Your Savings Rate Will Determine Your Financial Success

Harry decided it was finally time to lose the extra 10 lbs he’d been carrying around since his kids were born. So he went to his local gym and hired a personal trainer. 

Harry religiously met with Jill, his trainer, for 6 weeks. He did everything she told him, including his routine on the days he didn’t see her. He initially lost a couple pounds, but soon gained it back. Frustrated, he confronted Jill. 

She agreed that he was working his butt off in the gym. “But,” she asked, “what’s your diet like?”

Harry then went on to describe the muffins he eats for breakfast, and the burritos he eats for lunch, and the cookie (or two) he eats when a coworker brings some into the office. And don’t forget the pizza every Sunday night.

Jill explained that losing weight is 80% diet, and only 20% exercise. Without eating right, Harry could spend 24 hours a day in the gym and not lose a single lb. 

Last week, we explored one of the universal truths about behavioral finance (the study of why people do the wrong thing even when they know what the right thing to do is). If you missed it, you can find it here.

This week is related. 

A Universal Truth: Your Savings Rate Will Determine Your Financial Success

How much you save is your diet. Your portfolio returns is your exercise.    

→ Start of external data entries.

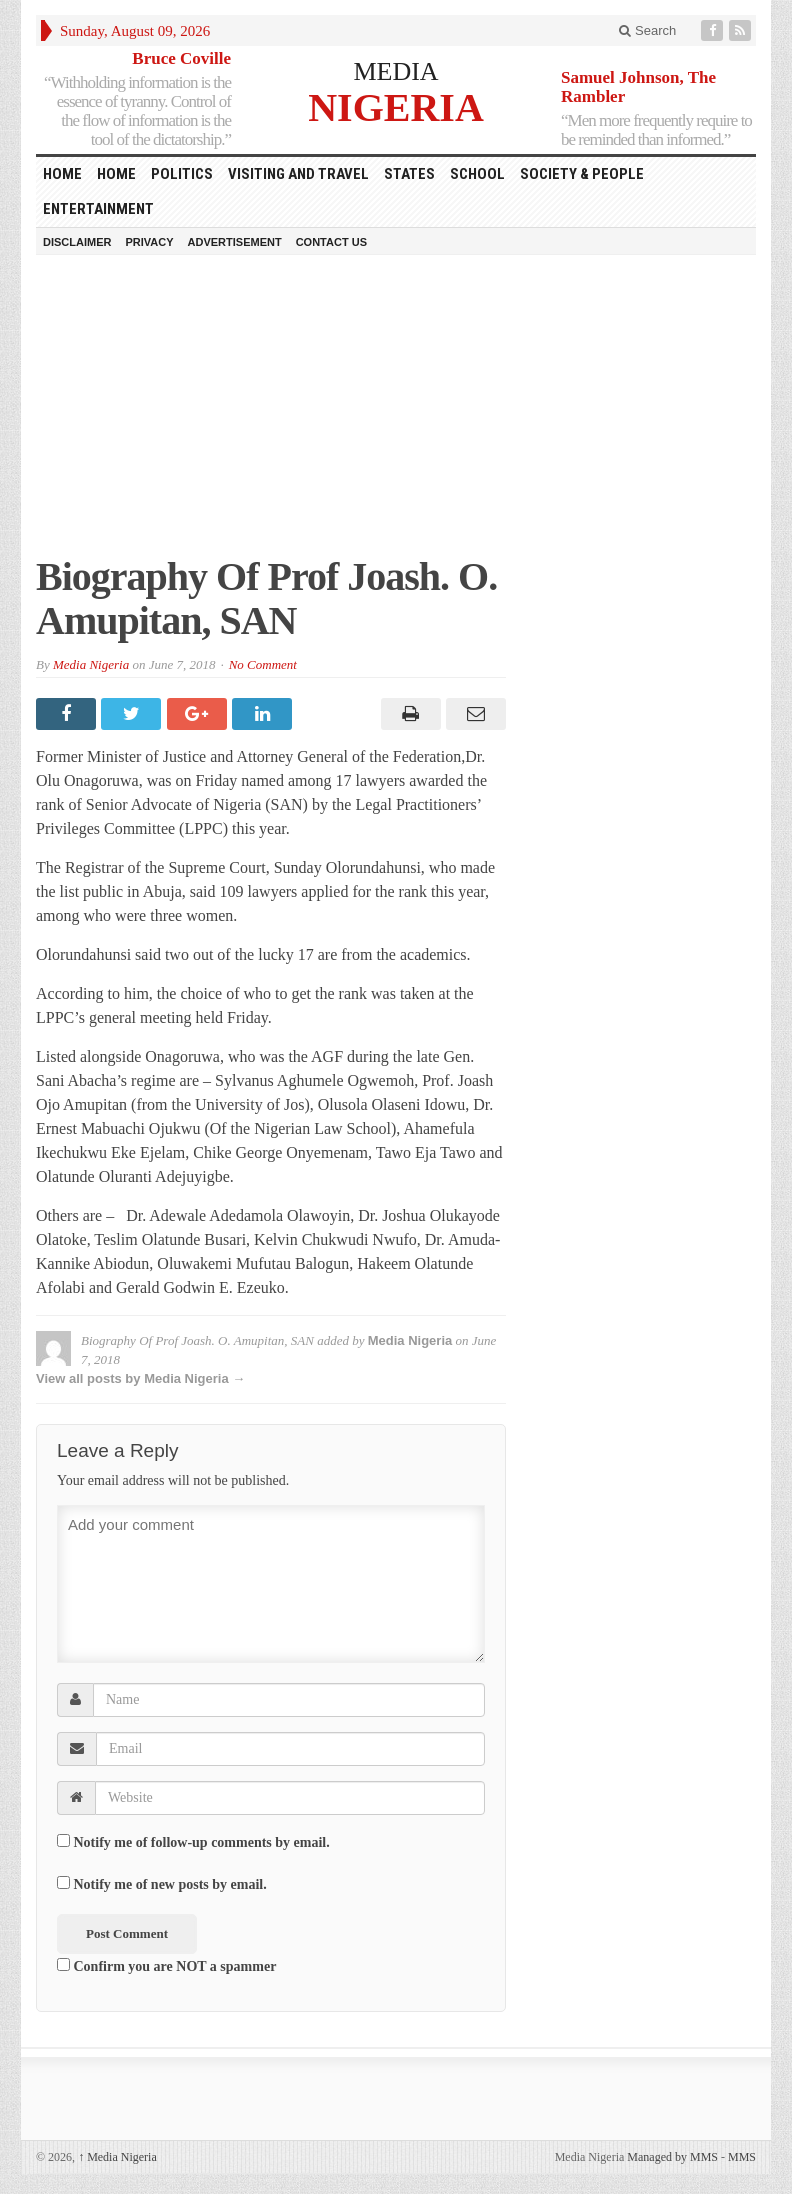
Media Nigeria (91, 664)
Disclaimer (77, 242)
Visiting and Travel (298, 174)
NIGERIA (396, 106)
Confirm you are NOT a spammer (166, 1966)
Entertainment (98, 209)
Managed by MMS (672, 2157)
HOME (62, 174)
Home (116, 174)
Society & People (582, 174)
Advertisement (235, 242)
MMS (742, 2157)
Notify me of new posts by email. (170, 1884)
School (477, 174)
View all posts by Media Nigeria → (140, 1378)
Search (647, 30)
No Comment (263, 664)
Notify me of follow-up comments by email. (202, 1842)
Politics (182, 174)
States (409, 174)
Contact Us (331, 242)
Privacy (149, 242)
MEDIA (395, 71)
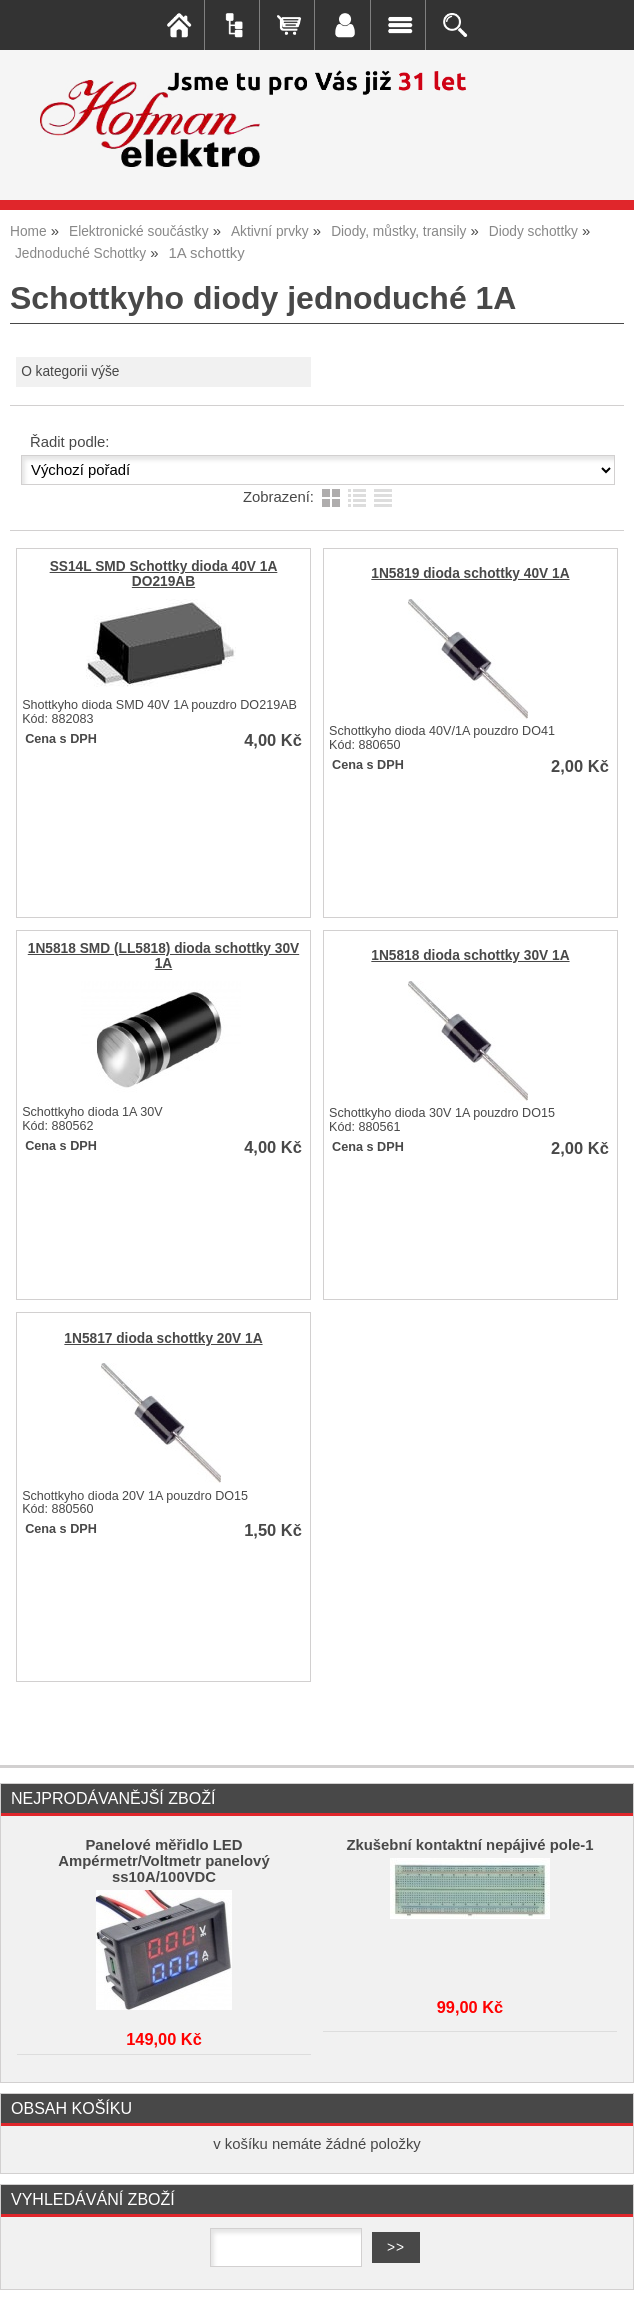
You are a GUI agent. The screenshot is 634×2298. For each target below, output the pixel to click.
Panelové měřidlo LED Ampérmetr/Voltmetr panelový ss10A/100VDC (163, 1861)
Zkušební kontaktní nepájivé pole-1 (469, 1845)
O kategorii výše (70, 371)
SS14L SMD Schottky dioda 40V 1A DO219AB (164, 574)
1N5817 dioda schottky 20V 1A (163, 1338)
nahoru (604, 2268)
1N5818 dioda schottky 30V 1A (470, 955)
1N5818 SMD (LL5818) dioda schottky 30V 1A (163, 956)
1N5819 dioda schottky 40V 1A (470, 573)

You can’t possibly lose weight by only going to the gym. You have to eat right too.

In fact, if you want to lose weight, you don’t even have to go to the gym. You can just eat right.

Similarly, it’s possible to invest all your money in low-yielding CD’s. As long as you are saving enough, you could still enjoy a fulfilling retirement.

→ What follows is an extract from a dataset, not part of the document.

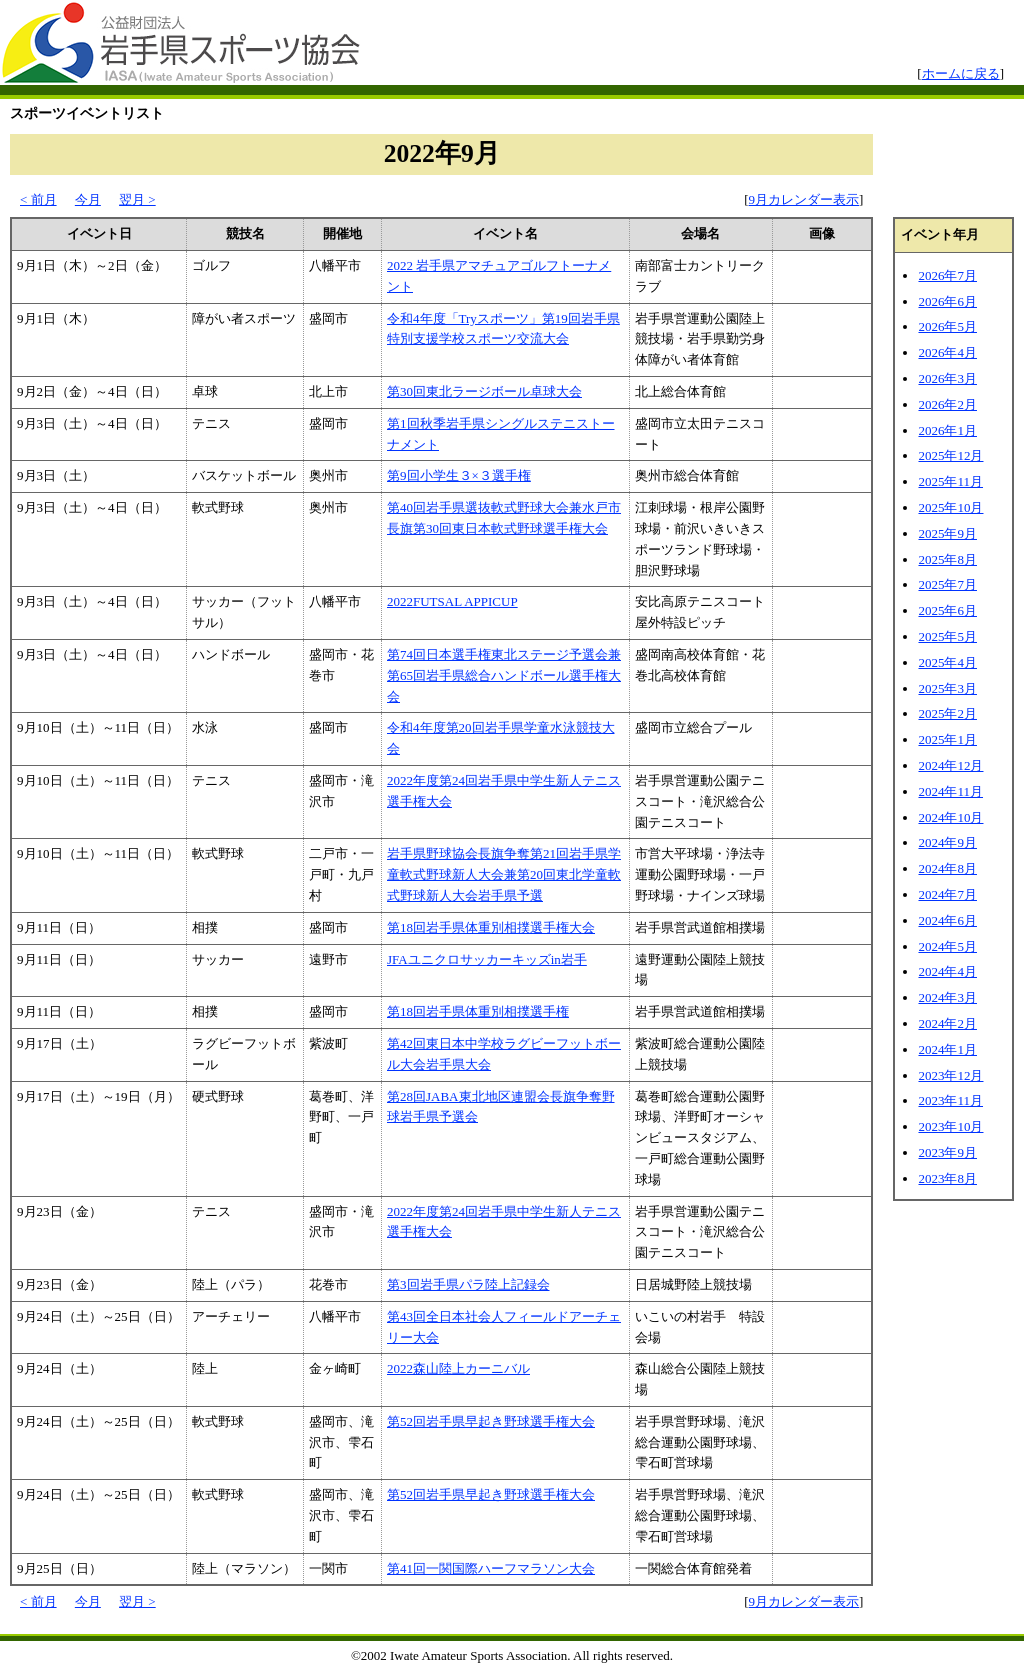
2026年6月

Alternatively, you could get 20% annual returns, and if you’re not saving enough you’ll be eating cat food in your kid’s basement when you retire. 

Focusing on how much you save means you’re free to spend whatever you want with all your other money. If you are saving (and not going into debt), then you know you are living within your means.

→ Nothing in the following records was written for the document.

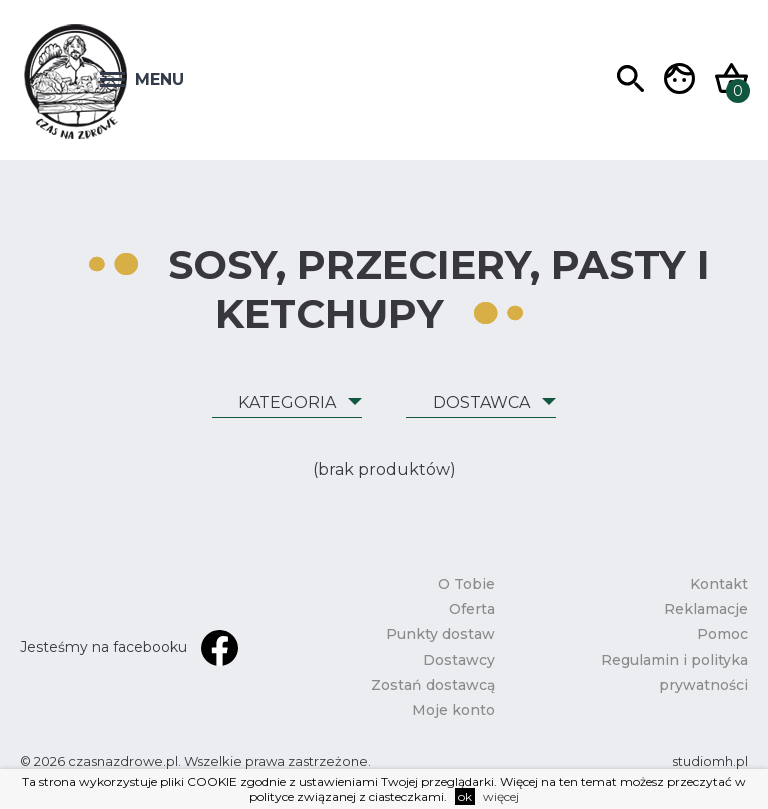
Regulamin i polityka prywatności (674, 672)
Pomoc (722, 634)
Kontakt (719, 584)
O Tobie (466, 584)
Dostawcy (459, 660)
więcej (501, 796)
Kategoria (287, 402)
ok (465, 796)
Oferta (472, 609)
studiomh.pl (710, 761)
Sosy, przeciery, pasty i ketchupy (439, 289)
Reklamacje (706, 609)
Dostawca (481, 402)
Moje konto (453, 710)
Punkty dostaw (440, 634)
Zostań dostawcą (433, 685)
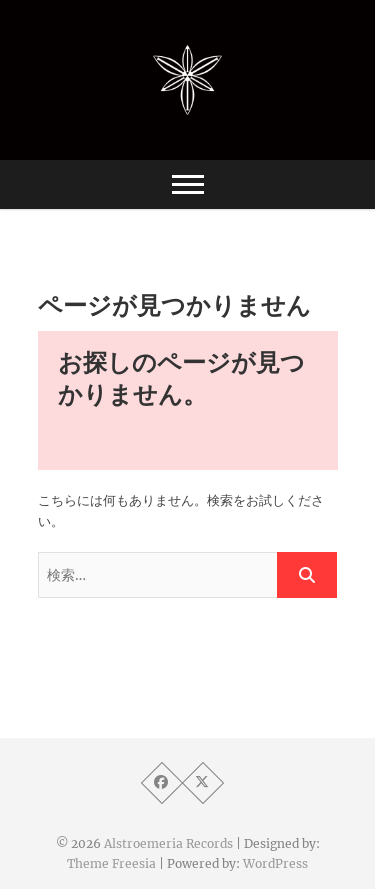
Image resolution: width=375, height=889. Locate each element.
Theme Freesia (111, 863)
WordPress (275, 863)
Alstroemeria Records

So what’s a good savings rate? 

20% of your annual income is ideal. 
15% is okay. 
10% means you’re sacrificing tomorrow for today. 
5%? Better pick out your favorite cat food.

A 20% savings rate is your “maintenance diet” if you’re at your perfect weight. 

But are you at your perfect “financial weight?” In other words, how much should you have already saved?

According to the personal finance classic The Millionaire Next Door, your current savings should equal 10% x your age x your income. So if you’re 50 years old and make $100k per year, you should have $500,000 (10% x 50 x 100,000).

If you hate math like most people, here’s a cheat sheet:

If you’re below your number, then you need to save more than 20%.  If you’re above your number, then you’ve got some wiggle room.

If you’re really far from your number, come talk to me before you freak out.

The advantage of working with a financial planner is not having to use rules of thumb. I’ve got all sorts of levers we can pull to get you caught up. 

That said, there are no silver bullets. Historically, market returns average 8-10% annually. And that’s not something you can increase, which is why it only determines 20% of your financial success. 

The other 80% is how much you’re saving. 

I can tell you how to exercise and eat right, but at the end of the day you’re the one getting on the treadmill and putting food in your mouth.